First of all, we started the day trying to find New Jersey's governor at the time, Christine Whitman, and we basically chased her all over New Jersey. We found her at this hospital event, and we were part of the media, and I asked her a question about the Devils going to Nashville. All of a sudden, everybody in the New York media started interviewing me about why I was there to cover the story. I have brothers and sisters who live in the New York area, and they look up and go, "What the heck is he doing on the news?!"
Next, we went to the Devils' Stanley Cup celebration, and I realized that our WTVF Nashville sticker on the side of my photographer's camera was making people mad. Chris Terreri, the Devils backup goaltender at the time, goes up there and starts cracking on Nashville, and not in a good way, and the crowd started getting a little hostile toward us. Luckily, we got out of there alive, but it was a pretty interesting day to say the least.
I'm glad I made it back to Nashville to see the Preds from the beginning.

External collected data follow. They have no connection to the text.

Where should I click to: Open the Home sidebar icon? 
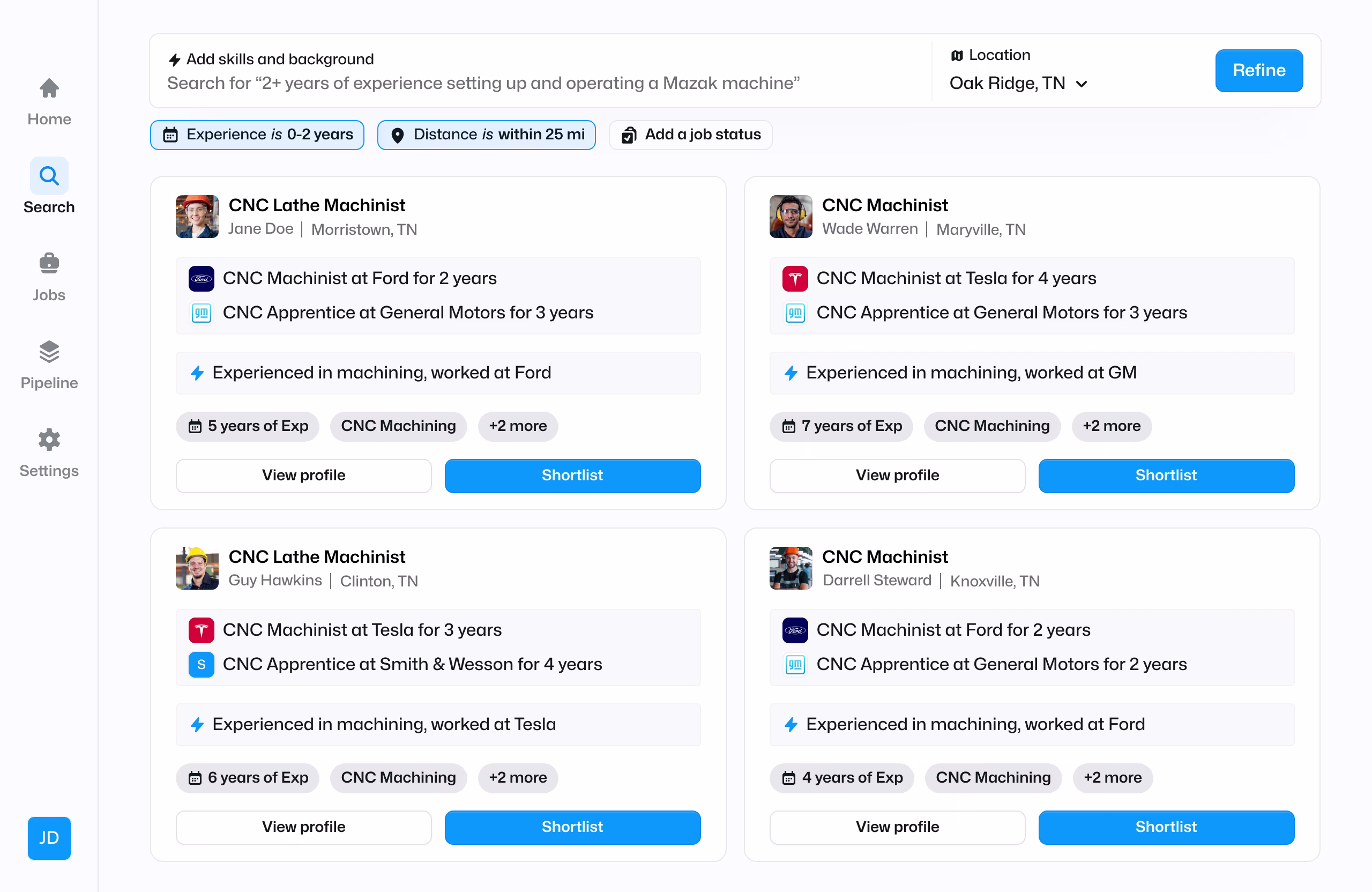(49, 89)
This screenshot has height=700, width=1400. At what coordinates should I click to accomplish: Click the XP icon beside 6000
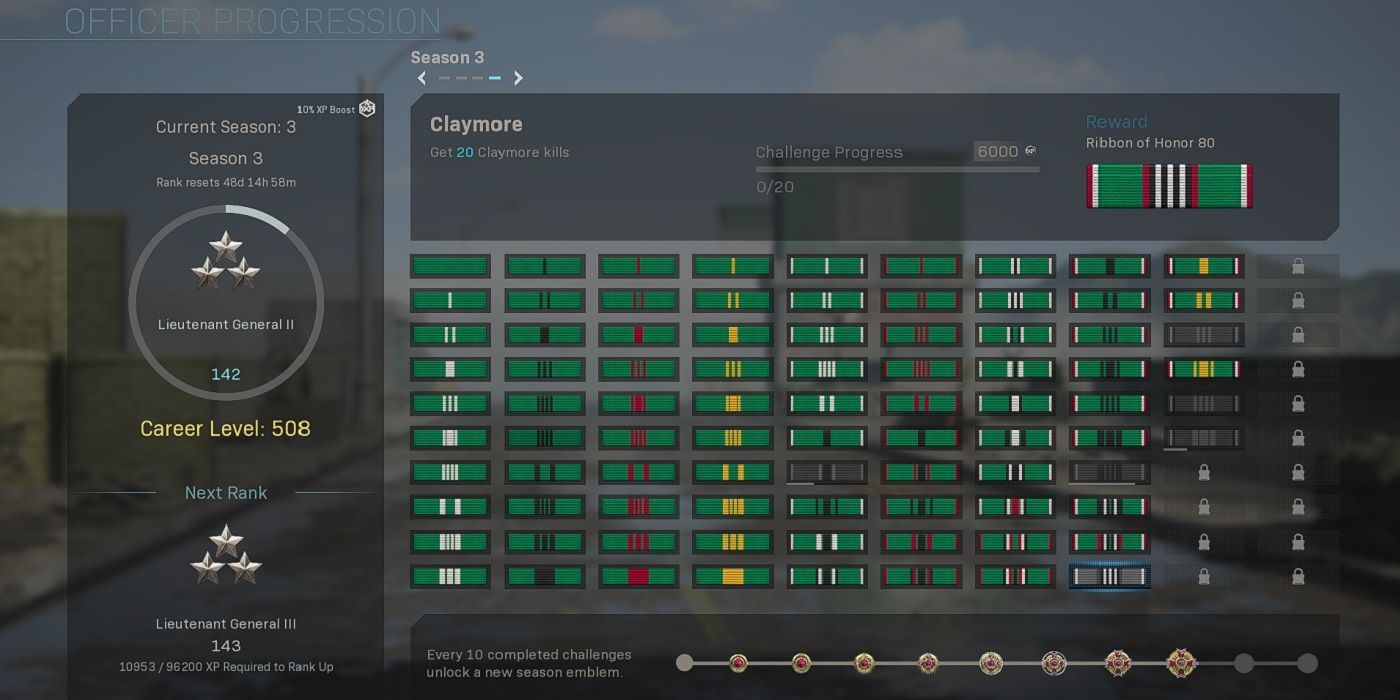click(1031, 152)
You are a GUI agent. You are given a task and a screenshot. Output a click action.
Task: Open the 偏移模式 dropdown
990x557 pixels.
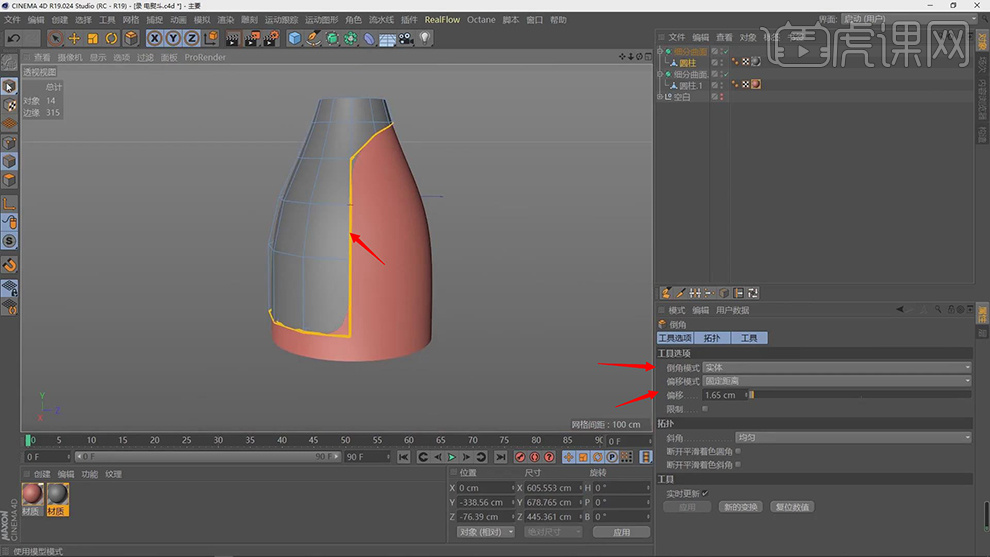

I grew up in West Hartford, Connecticut, and I was a diehard Boston Bruins fan. I loved hockey. I had moved to Nashville in 1986, so when it became official the Predators would begin playing in the fall of 1998, I was so excited.
I was there at the Expansion Draft in Buffalo, New York, back in 1998, and I remember I did my stand up in front of Niagara Falls talking about the honeymoon the Predators were going to be having with Nashville. I wanted to be involved with this team in any way possible.
I got to know Predators public relations guru Gerry Helper pretty quickly, and I was identified as a guy in the Nashville media who at least knew something about the game. I also got to know Bob Kohl, who is now the senior director of broadcasting for the Preds, and they started asking me to do some radio as the backup radio guy for the scoreboard shows. I did that, and they just kept giving me more and more stuff to do and eventually bumped me up to television on the broadcasts with Fox Sports.
I'll tell you; it was awesome. To be around the game that I loved, to be able to interview players and coaches during the broadcast, sometimes right from the bench, it was a thrill. But it's funny because they were very tolerant of some of my mistakes, and believe me, I made some beauties.